Un rapport du ministère néo-zélandais de l'Éducation révèle que de plus en plus d'étudiants du tertiaire travaillent tout en étudiant, la plupart atteignant de meilleurs taux de réussite que ceux qui ne travaillent pas. Entre 2022 et 2024, les taux d'emploi parmi les étudiants pendant les mois d'enseignement ont augmenté d'environ 60%, les étudiants à temps partiel étant plus susceptibles de travailler que les étudiants à temps plein. Les travailleurs à faible intensité (gagnant moins de 1465 $ par mois) avaient un taux de réussite de 88%, tandis que ceux qui travaillaient à très haute intensité (plus de 2628 $ par mois) avaient le taux le plus bas à 80%. Le rapport souligne les disparités, notant que les étudiants maoris et des peuples du Pacifique font face à de plus grands défis avec une intensité de travail plus élevée, tandis que les étudiants européens et asiatiques maintiennent des taux de réussite relativement stables.

Lecture du biais (Centre): Le rapport présente des conclusions fondées sur des données sans encadrement idéologique manifeste.

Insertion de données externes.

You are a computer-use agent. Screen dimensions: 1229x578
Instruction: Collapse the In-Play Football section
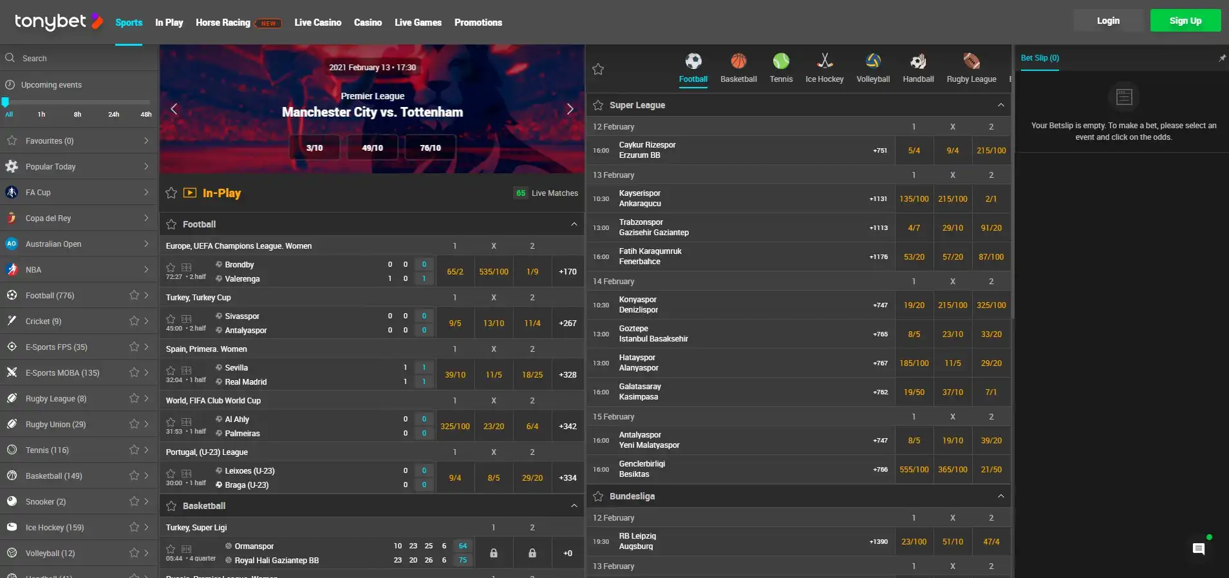coord(574,224)

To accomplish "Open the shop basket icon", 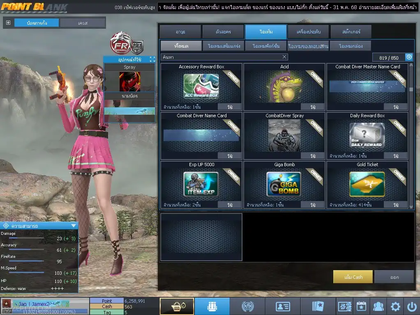I will (177, 306).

Bien qu'il mette en évidence les disparités socioéconomiques, il ne prend pas une position partisane sur les solutions politiques ou ne blâme pas des entités politiques spécifiques.

Pourquoi factualité (85): The article accurately reports findings from an Education Ministry report, citing specific percentages and trends over time. It provides details on employment rates, work intensity, and pass rates, aligning with the data presented in the source. While no primary source was available, the consistency

Pourquoi objectivité (80): The article presents the findings in a neutral manner, discussing both positive and negative aspects of working while studying. However, there is a slight emphasis on the challenges faced by certain groups like Māori and Pacific Peoples students, which may introduce a minor element of bias.